## WHAT IS REQUIRED
Print all of the data exactly as written.

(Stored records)
________
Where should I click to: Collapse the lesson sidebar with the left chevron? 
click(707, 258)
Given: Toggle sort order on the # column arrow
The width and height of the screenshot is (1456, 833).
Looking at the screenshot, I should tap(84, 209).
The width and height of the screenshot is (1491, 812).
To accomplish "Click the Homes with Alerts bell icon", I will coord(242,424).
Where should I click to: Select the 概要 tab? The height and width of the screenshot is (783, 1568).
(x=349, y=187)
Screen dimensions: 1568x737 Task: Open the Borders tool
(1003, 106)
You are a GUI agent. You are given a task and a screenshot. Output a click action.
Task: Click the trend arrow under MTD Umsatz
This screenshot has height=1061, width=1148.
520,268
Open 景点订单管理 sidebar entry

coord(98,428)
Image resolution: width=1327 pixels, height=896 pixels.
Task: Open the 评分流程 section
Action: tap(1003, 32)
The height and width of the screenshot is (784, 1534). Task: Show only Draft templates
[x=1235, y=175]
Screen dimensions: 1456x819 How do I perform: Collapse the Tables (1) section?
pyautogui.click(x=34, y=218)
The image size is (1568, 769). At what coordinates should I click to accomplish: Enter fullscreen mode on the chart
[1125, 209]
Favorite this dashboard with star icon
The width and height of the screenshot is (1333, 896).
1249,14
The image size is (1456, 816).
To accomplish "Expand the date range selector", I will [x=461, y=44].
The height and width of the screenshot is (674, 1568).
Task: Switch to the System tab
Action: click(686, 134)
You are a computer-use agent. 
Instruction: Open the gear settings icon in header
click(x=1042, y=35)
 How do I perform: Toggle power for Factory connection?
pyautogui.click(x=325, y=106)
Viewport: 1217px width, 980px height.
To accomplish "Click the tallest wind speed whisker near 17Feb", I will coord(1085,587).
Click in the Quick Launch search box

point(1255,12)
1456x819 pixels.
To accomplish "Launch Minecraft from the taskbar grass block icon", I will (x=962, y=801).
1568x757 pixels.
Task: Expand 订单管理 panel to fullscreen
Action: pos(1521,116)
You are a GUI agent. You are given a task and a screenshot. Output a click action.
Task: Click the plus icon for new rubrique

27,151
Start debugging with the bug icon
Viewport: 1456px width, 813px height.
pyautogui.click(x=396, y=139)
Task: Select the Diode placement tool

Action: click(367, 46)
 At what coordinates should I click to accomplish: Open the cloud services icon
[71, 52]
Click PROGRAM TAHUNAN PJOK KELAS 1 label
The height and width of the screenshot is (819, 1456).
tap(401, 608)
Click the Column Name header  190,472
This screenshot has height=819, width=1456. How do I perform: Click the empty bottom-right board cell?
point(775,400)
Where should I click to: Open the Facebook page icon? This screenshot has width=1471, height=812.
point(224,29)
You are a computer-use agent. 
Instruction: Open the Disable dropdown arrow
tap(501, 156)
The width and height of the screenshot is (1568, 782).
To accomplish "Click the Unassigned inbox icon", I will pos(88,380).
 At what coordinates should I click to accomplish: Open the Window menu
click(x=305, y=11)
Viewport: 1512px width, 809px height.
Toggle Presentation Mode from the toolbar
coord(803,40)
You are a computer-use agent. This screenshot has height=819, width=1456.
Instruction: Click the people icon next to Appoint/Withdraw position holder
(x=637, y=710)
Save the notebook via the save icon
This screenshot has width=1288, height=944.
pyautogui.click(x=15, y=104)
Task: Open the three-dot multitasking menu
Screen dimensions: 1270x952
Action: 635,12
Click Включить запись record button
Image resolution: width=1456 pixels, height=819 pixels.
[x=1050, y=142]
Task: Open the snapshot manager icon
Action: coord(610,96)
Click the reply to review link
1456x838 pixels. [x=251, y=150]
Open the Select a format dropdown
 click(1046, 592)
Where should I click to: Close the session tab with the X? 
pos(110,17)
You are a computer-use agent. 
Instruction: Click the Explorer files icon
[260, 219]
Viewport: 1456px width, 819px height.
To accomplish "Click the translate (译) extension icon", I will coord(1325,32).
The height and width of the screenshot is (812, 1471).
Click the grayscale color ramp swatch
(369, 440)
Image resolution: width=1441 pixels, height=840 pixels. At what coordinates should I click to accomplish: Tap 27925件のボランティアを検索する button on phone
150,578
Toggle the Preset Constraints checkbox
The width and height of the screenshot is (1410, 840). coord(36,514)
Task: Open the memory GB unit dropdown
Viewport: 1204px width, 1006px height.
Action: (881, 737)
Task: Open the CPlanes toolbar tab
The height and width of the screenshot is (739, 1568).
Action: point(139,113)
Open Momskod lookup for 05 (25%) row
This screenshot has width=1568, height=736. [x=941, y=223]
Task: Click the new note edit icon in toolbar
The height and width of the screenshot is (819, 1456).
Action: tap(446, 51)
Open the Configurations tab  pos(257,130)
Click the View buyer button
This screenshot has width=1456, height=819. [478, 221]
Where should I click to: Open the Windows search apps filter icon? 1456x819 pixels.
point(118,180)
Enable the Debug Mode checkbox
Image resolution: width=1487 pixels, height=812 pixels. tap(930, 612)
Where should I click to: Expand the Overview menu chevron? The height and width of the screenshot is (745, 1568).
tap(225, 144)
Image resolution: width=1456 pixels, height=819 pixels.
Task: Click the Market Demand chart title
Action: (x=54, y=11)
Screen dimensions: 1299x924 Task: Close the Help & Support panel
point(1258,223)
________
## COMPLETED EXERCISE
Where should I click to: Collapse the lesson sidebar with the left chevron? 
click(707, 258)
Given: Toggle sort order on the # column arrow
The width and height of the screenshot is (1456, 833).
Looking at the screenshot, I should tap(84, 209).
The width and height of the screenshot is (1491, 812).
To accomplish "Click the Homes with Alerts bell icon", I will coord(242,424).
Where should I click to: Select the 概要 tab? The height and width of the screenshot is (783, 1568).
(x=349, y=187)
Screen dimensions: 1568x737 Task: Open the Borders tool
(1003, 106)
You are a GUI agent. You are given a task and a screenshot. Output a click action.
Task: Click the trend arrow under MTD Umsatz
This screenshot has height=1061, width=1148.
520,268
Open 景点订单管理 sidebar entry

coord(98,428)
Image resolution: width=1327 pixels, height=896 pixels.
Task: Open the 评分流程 section
Action: tap(1003, 32)
The height and width of the screenshot is (784, 1534). Task: Show only Draft templates
[x=1235, y=175]
Screen dimensions: 1456x819 How do I perform: Collapse the Tables (1) section?
pyautogui.click(x=34, y=218)
The image size is (1568, 769). At what coordinates should I click to accomplish: Enter fullscreen mode on the chart
[1125, 209]
Favorite this dashboard with star icon
The width and height of the screenshot is (1333, 896).
1249,14
The image size is (1456, 816).
To accomplish "Expand the date range selector", I will [x=461, y=44].
The height and width of the screenshot is (674, 1568).
Task: Switch to the System tab
Action: click(686, 134)
You are a computer-use agent. 
Instruction: Open the gear settings icon in header
click(x=1042, y=35)
 How do I perform: Toggle power for Factory connection?
pyautogui.click(x=325, y=106)
Viewport: 1217px width, 980px height.
To accomplish "Click the tallest wind speed whisker near 17Feb", I will coord(1085,587).
Click in the Quick Launch search box

point(1255,12)
1456x819 pixels.
To accomplish "Launch Minecraft from the taskbar grass block icon", I will (x=962, y=801).
1568x757 pixels.
Task: Expand 订单管理 panel to fullscreen
Action: pos(1521,116)
You are a GUI agent. You are given a task and a screenshot. Output a click action.
Task: Click the plus icon for new rubrique

27,151
Start debugging with the bug icon
Viewport: 1456px width, 813px height.
pyautogui.click(x=396, y=139)
Task: Select the Diode placement tool

Action: click(367, 46)
 At what coordinates should I click to accomplish: Open the cloud services icon
[71, 52]
Click PROGRAM TAHUNAN PJOK KELAS 1 label
The height and width of the screenshot is (819, 1456).
tap(401, 608)
Click the Column Name header  190,472
This screenshot has height=819, width=1456. How do I perform: Click the empty bottom-right board cell?
point(775,400)
Where should I click to: Open the Facebook page icon? This screenshot has width=1471, height=812.
point(224,29)
You are a computer-use agent. 
Instruction: Open the Disable dropdown arrow
tap(501, 156)
The width and height of the screenshot is (1568, 782).
To accomplish "Click the Unassigned inbox icon", I will pos(88,380).
 At what coordinates should I click to accomplish: Open the Window menu
click(x=305, y=11)
Viewport: 1512px width, 809px height.
Toggle Presentation Mode from the toolbar
coord(803,40)
You are a computer-use agent. This screenshot has height=819, width=1456.
Instruction: Click the people icon next to Appoint/Withdraw position holder
(x=637, y=710)
Save the notebook via the save icon
This screenshot has width=1288, height=944.
pyautogui.click(x=15, y=104)
Task: Open the three-dot multitasking menu
Screen dimensions: 1270x952
Action: 635,12
Click Включить запись record button
Image resolution: width=1456 pixels, height=819 pixels.
[x=1050, y=142]
Task: Open the snapshot manager icon
Action: coord(610,96)
Click the reply to review link
1456x838 pixels. [x=251, y=150]
Open the Select a format dropdown
 click(1046, 592)
Where should I click to: Close the session tab with the X? 
pos(110,17)
You are a computer-use agent. 
Instruction: Click the Explorer files icon
[260, 219]
Viewport: 1456px width, 819px height.
To accomplish "Click the translate (译) extension icon", I will coord(1325,32).
The height and width of the screenshot is (812, 1471).
Click the grayscale color ramp swatch
(369, 440)
Image resolution: width=1441 pixels, height=840 pixels. At what coordinates should I click to accomplish: Tap 27925件のボランティアを検索する button on phone
150,578
Toggle the Preset Constraints checkbox
The width and height of the screenshot is (1410, 840). coord(36,514)
Task: Open the memory GB unit dropdown
Viewport: 1204px width, 1006px height.
Action: (881, 737)
Task: Open the CPlanes toolbar tab
The height and width of the screenshot is (739, 1568).
Action: point(139,113)
Open Momskod lookup for 05 (25%) row
This screenshot has width=1568, height=736. [x=941, y=223]
Task: Click the new note edit icon in toolbar
The height and width of the screenshot is (819, 1456).
Action: tap(446, 51)
Open the Configurations tab  pos(257,130)
Click the View buyer button
This screenshot has width=1456, height=819. [478, 221]
Where should I click to: Open the Windows search apps filter icon? 1456x819 pixels.
point(118,180)
Enable the Debug Mode checkbox
Image resolution: width=1487 pixels, height=812 pixels. tap(930, 612)
Where should I click to: Expand the Overview menu chevron? The height and width of the screenshot is (745, 1568).
tap(225, 144)
Image resolution: width=1456 pixels, height=819 pixels.
Task: Click the Market Demand chart title
Action: (x=54, y=11)
Screen dimensions: 1299x924 Task: Close the Help & Support panel
point(1258,223)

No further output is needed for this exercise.